Here are some hotel doors from Zeke Wolfskehl.  I can’t help but wonder how his wife Karen reacts to him taking door photos on vacation.  I guess she’s probably used to it by now.  My husband tries to get as far away from me and my camera as possible, in case I get busted.

These doors don’t look so bad at first…I wouldn’t specify a mullion here but it’s not necessarily *wrong* (although possibly inconvenient for luggage and carts).  The exit sign placement is nice, the doors are held open on magnetic holders which I’m assuming will release and allow the doors to closer upon fire alarm.  I see a sprinkler head, a fire alarm pull station, a fire extinguisher, the fire exit hardware is present…

Ahhh…here we go.  I wonder what happened to the filler plate.  And what’s underneath all that paint.

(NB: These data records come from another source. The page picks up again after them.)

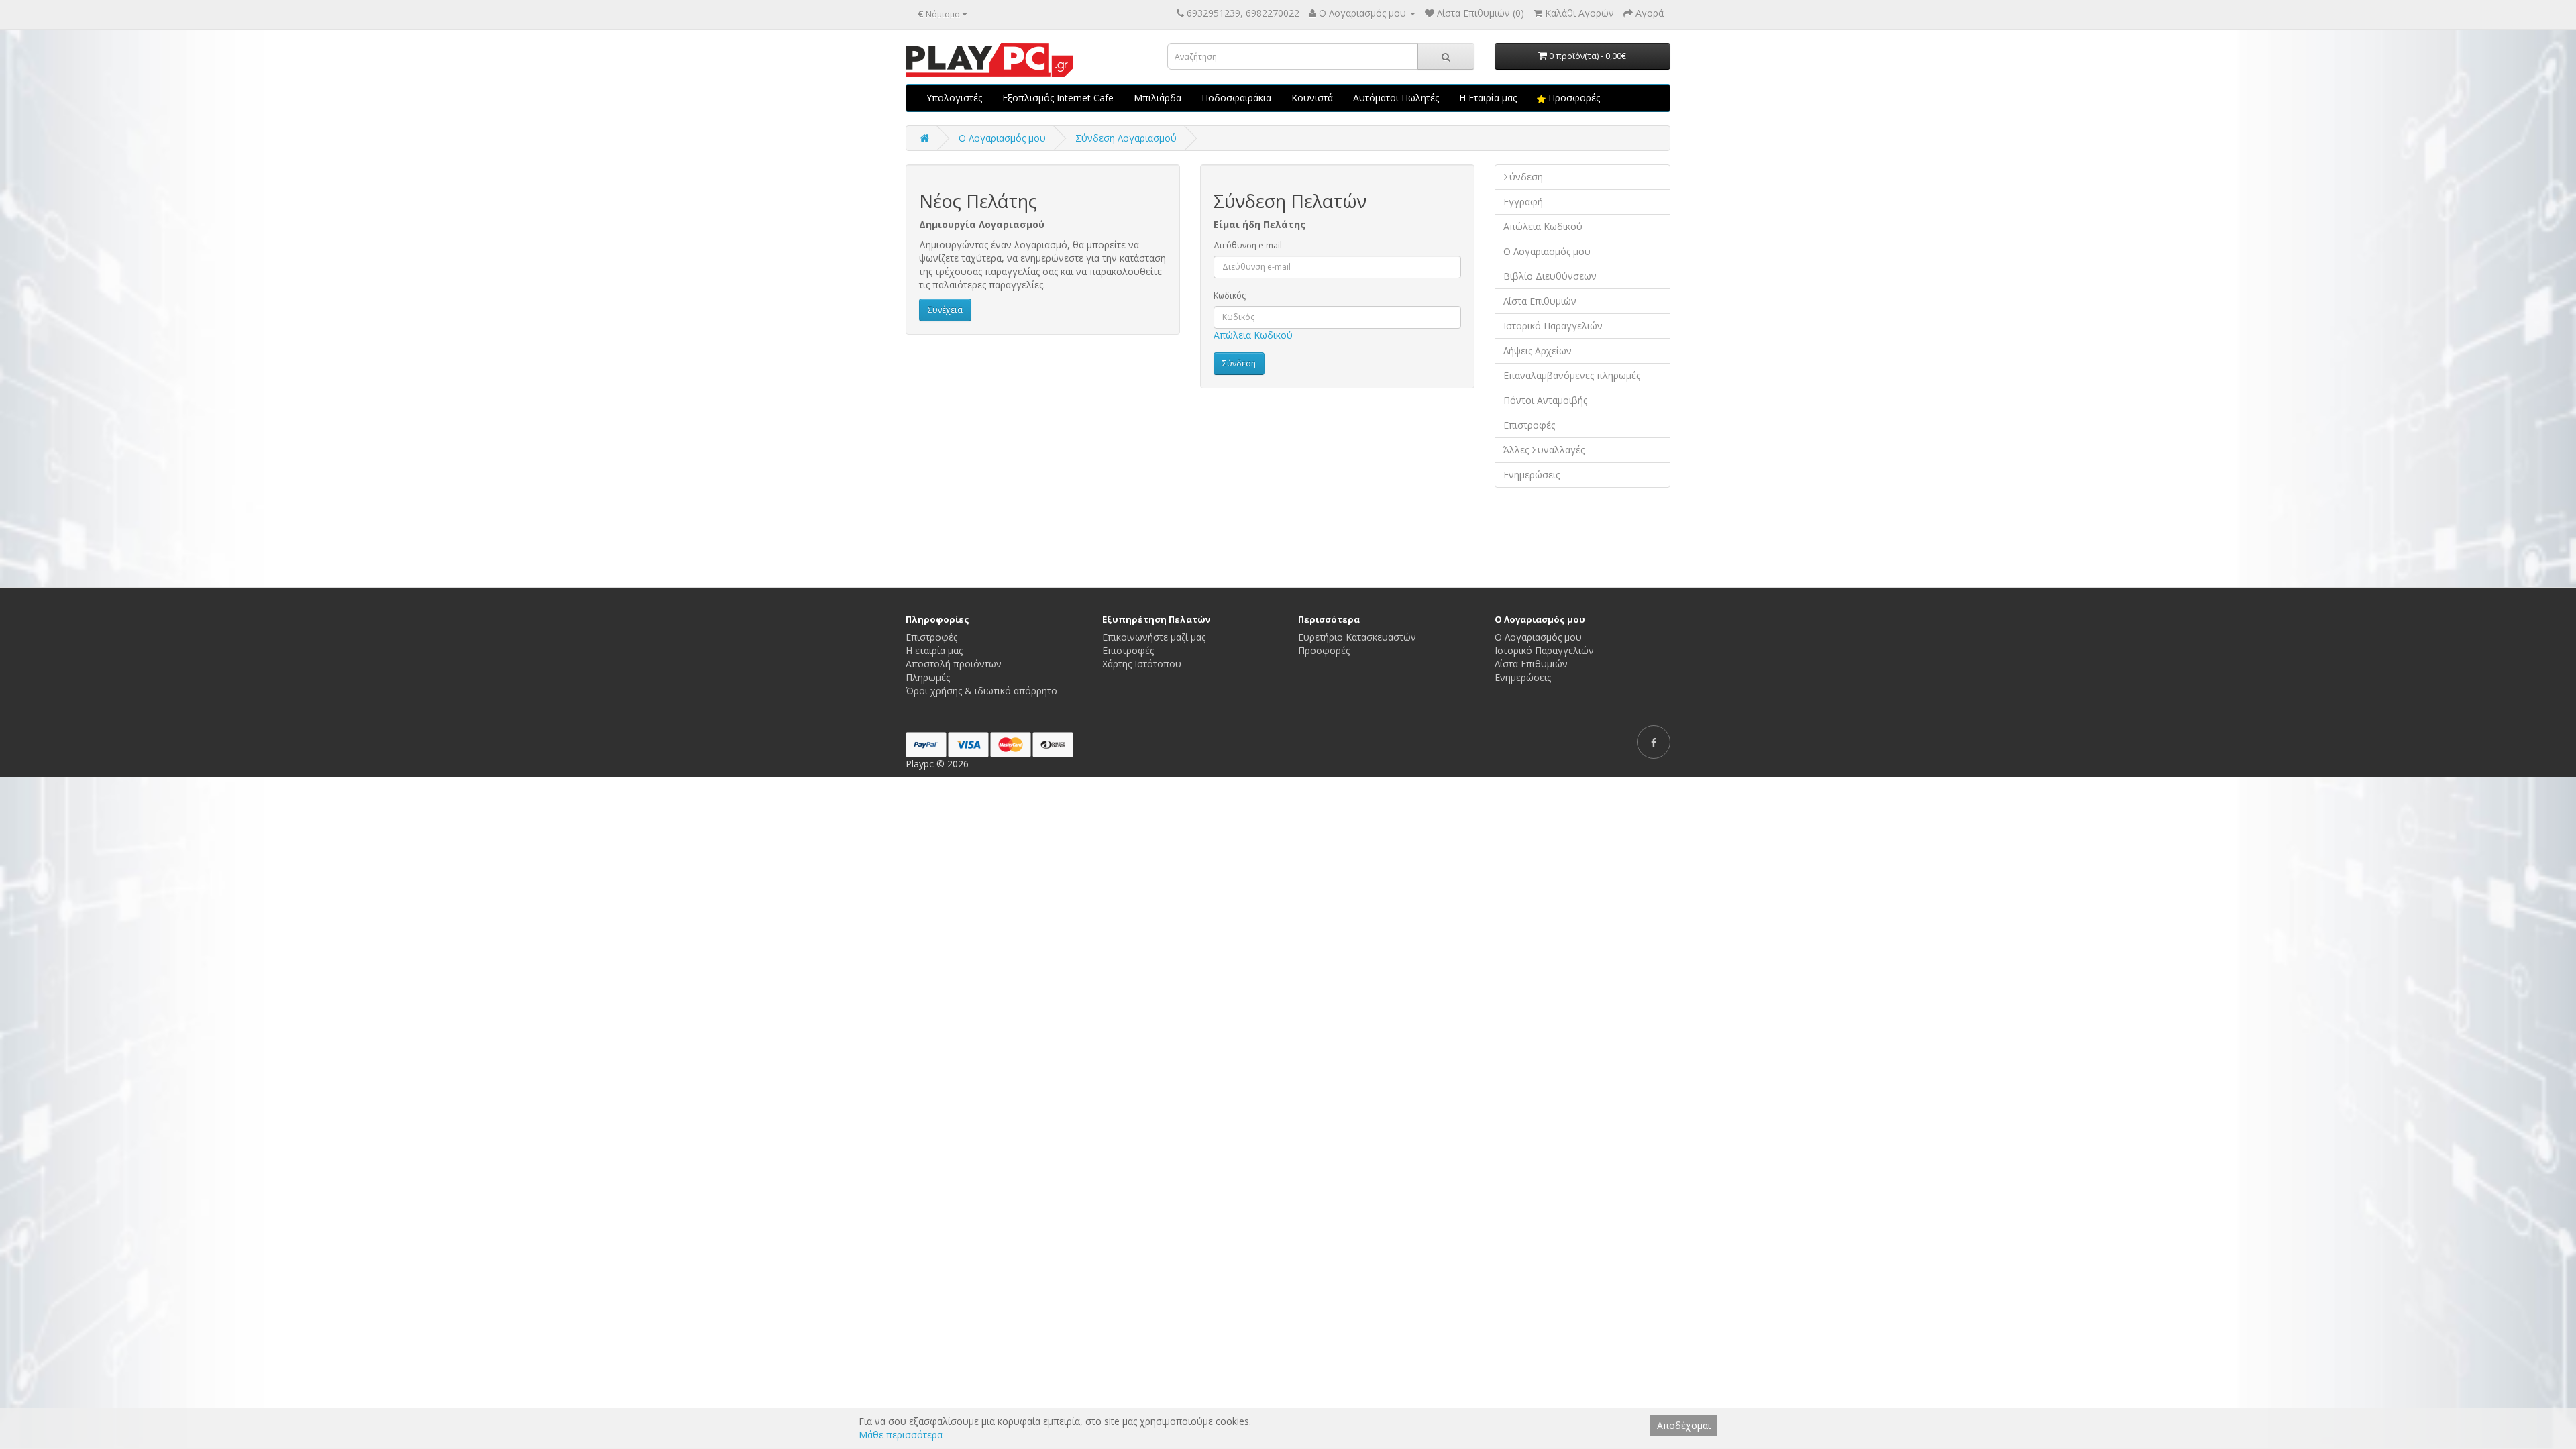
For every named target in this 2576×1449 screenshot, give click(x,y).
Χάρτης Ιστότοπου (1141, 663)
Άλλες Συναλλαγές (1544, 449)
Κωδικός (1230, 295)
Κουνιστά (1312, 97)
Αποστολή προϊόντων (954, 663)
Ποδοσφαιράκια (1236, 97)
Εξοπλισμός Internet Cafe (1058, 97)
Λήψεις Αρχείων (1537, 350)
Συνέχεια (945, 309)
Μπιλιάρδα (1157, 97)
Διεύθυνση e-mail (1248, 245)
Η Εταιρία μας (1488, 97)
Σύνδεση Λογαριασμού (1126, 137)
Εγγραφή (1523, 201)
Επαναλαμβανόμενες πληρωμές (1571, 375)
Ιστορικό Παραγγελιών (1553, 325)
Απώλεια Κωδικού (1253, 335)
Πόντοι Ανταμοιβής (1545, 400)
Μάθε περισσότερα (901, 1434)
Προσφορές (1573, 97)
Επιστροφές (1529, 425)
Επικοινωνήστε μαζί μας (1153, 637)
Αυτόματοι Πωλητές (1396, 97)
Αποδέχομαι (1684, 1425)
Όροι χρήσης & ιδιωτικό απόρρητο (981, 690)
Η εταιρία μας (934, 650)
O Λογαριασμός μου (1002, 137)
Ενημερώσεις (1531, 474)
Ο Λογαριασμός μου (1547, 251)
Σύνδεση (1523, 176)
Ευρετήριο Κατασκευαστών (1357, 637)
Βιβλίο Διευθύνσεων (1550, 276)
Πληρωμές (928, 677)
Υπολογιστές (954, 97)
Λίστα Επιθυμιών (1539, 300)
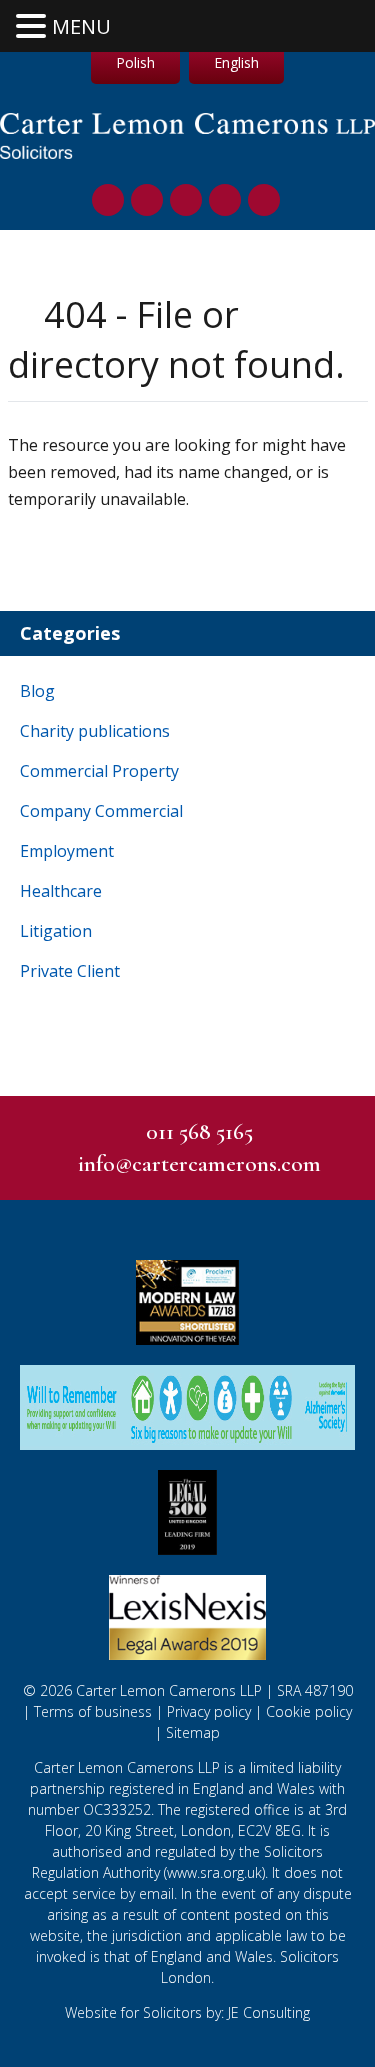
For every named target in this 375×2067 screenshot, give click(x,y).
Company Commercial (101, 811)
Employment (67, 851)
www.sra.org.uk (214, 1872)
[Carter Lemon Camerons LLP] (187, 153)
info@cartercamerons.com (199, 1164)
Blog (37, 691)
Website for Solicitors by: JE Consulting (187, 2012)
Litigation (56, 931)
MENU (81, 26)
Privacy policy (209, 1711)
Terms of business (93, 1711)
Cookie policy (309, 1711)
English (236, 62)
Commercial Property (99, 771)
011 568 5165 (199, 1132)
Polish (135, 62)
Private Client (70, 971)
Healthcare (61, 891)
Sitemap (193, 1732)
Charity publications (95, 731)
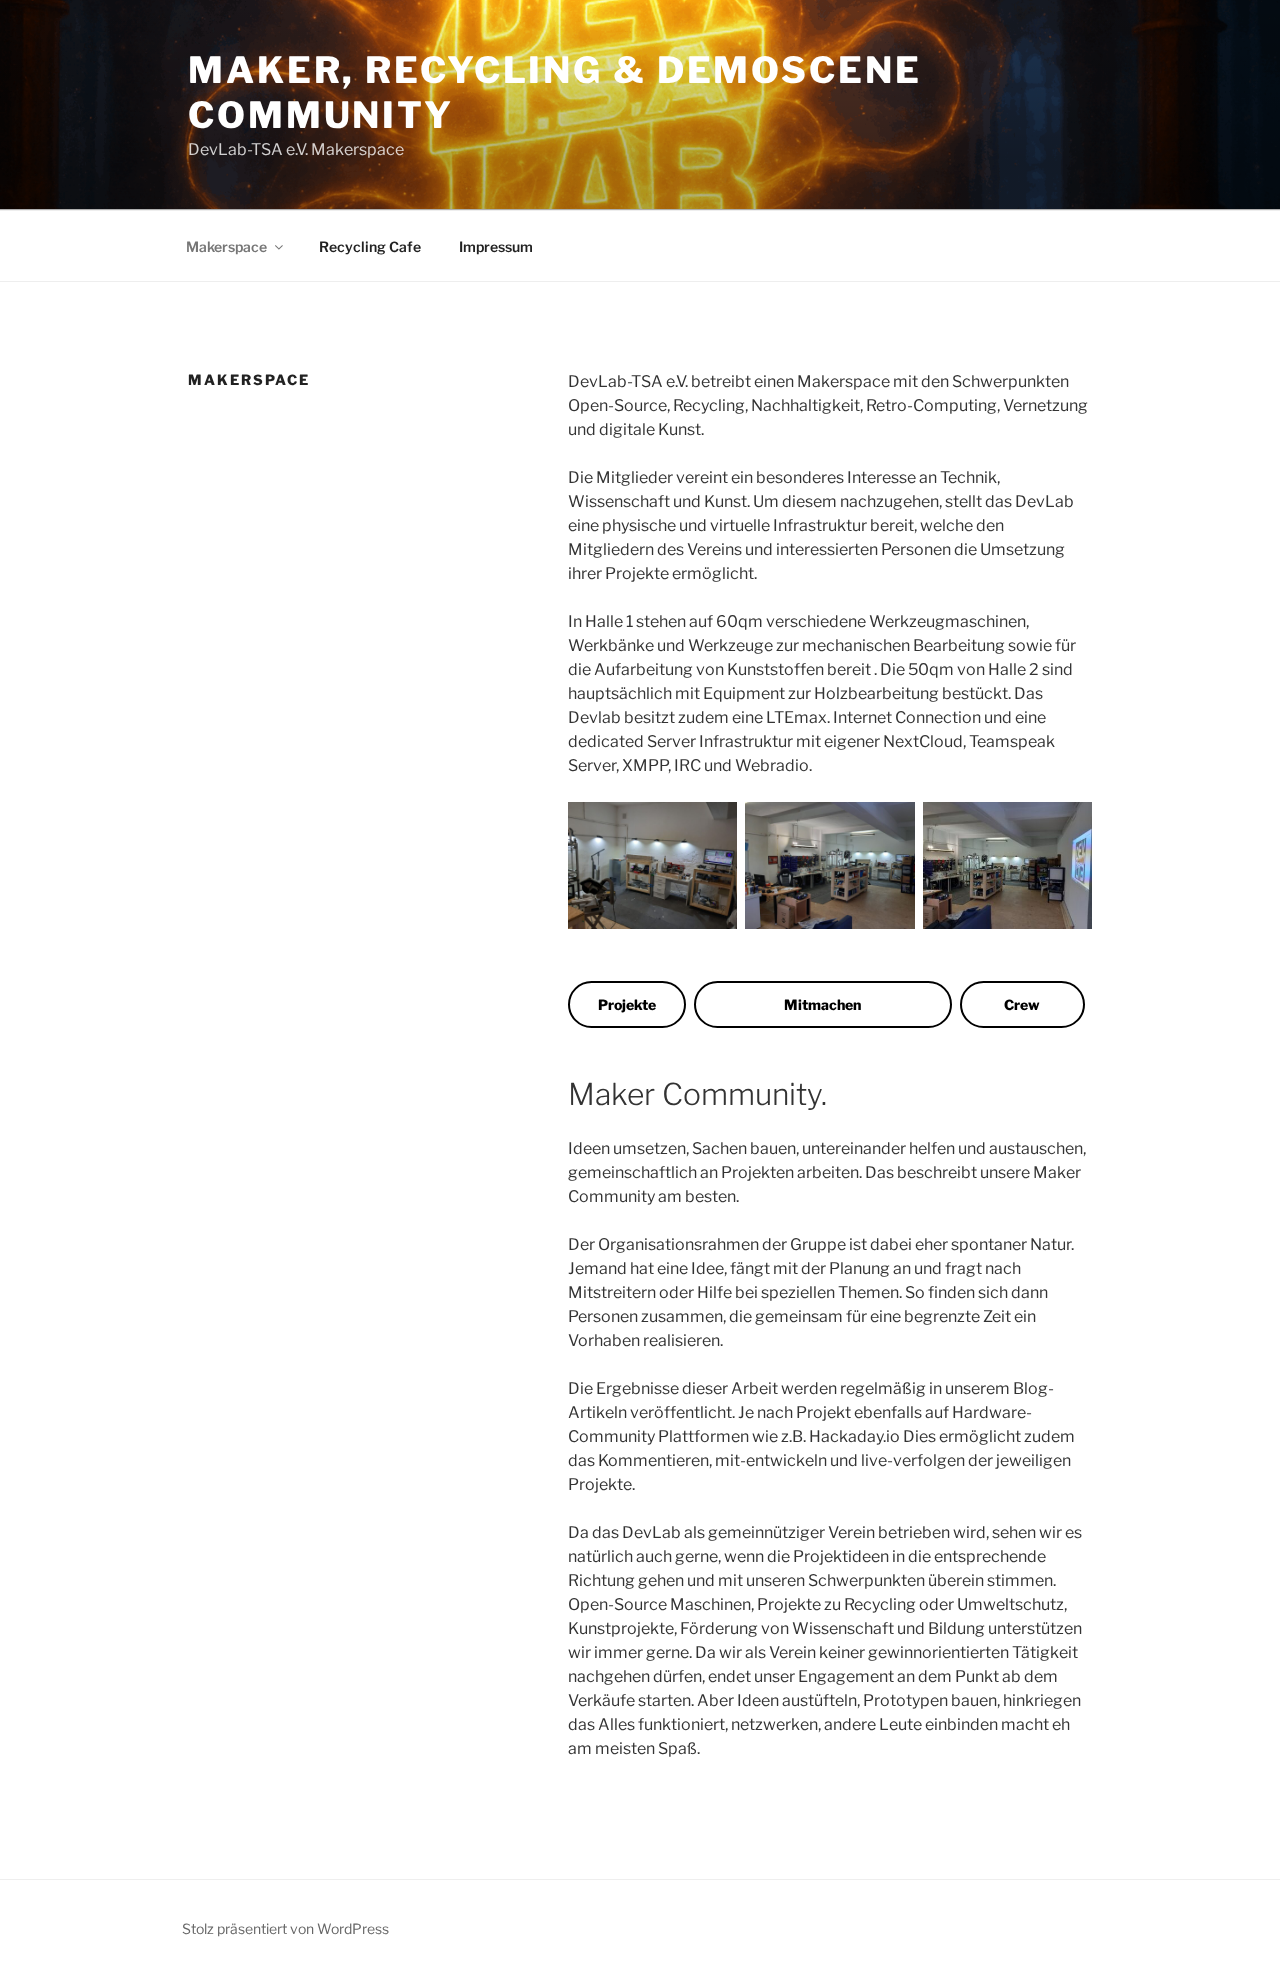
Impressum (496, 246)
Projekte (627, 1004)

And from the hotel restaurant, some egress instructions that will likely not be readable in a fire situation.  I recently had a little “cooking incident” and I’ll tell you what…the top half of my first floor filled with smoke in a minute.  It’s a good thing the kids and the dog are short.  A piece of paper taped on the top half of a door – even with highlighting and arrows, will not be visible when the room fills with smoke.

I think hotels should be near the top of the list for which facilities are most in need of an annual fire door inspection.  They’re filled with people who are not familiar with the egress routes and spend a large percentage of their time in the building asleep, most have multiple floors and many are high-rise buildings, and they have a fairly high incidence of fire.

According to the NFPA, there were an average of 3,700 hotel fires per year between 2006 and 2010 – in an average year, 1 of every 12 hotels or motels reported a structure fire.  These fires resulted in an average of 12 civilian deaths and 143 injuries, with $127 million in property damage.  A fire door inspection would not completely solve the problem, but it could help.

If you’re thinking, “This is supposed to be Wordless Wednesday and she rambled on for 427 words,” you’re right.  I’m making up for the long weekend without any contact with my door peeps.